This paper uses an optimal interregional input-output model to focus on how interregional industrial shifts alone might enable China to reduce carbon intensity instead of national shifts. The optimal industry shifts assure integration of all regions by regional products and goods in which carbon emissions are embodied via energy consumption. Generally speaking, high-tech industries concentrate in affluent regions to replace construction. Selected services increase output shares across most of regions. Meanwhile, energy-intensive manufacturing, rather than agriculture, decrease their shares to achieve the national annual growth constrained by nation’s carbon targets.
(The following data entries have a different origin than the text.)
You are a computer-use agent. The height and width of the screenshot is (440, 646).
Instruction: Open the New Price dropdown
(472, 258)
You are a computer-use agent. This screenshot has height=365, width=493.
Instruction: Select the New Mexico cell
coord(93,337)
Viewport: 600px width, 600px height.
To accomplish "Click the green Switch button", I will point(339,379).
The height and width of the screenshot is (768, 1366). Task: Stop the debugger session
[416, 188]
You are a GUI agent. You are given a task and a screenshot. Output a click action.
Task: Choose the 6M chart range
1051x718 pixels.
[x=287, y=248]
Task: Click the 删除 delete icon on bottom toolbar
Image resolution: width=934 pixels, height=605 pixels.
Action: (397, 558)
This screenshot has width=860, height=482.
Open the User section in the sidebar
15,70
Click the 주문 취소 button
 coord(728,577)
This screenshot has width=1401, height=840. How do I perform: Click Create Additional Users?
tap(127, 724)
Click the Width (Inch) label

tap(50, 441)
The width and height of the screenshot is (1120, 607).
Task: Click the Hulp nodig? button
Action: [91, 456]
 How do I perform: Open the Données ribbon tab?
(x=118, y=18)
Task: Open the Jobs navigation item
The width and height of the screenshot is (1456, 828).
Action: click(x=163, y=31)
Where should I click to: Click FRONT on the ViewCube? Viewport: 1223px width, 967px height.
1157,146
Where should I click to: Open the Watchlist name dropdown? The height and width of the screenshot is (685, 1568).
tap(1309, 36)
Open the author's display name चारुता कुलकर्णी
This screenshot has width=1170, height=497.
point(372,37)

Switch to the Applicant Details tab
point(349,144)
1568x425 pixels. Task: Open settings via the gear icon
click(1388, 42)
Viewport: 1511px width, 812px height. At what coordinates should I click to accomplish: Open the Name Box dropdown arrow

Due to the need to decelerate energy use, carbon intensity goal puts particularly extreme pressure on less-developed regions to shutter heavy industries. Explicit shifts toward cleaner resources and renewable energy appear to be quite important for coal mines in Central China.

Suggested Citation

  • Fu, Xue & Lahr, Michael & Yaxiong, Zhang & Meng, Bo, 2017. "Actions on climate change, Intended Reducing carbon emissions in China via optimal industry shifts: Toward hi-tech industries, cleaner resources and higher carbon shares in less-develop regions," Energy Policy, Elsevier, vol. 102(C), pages 616-638.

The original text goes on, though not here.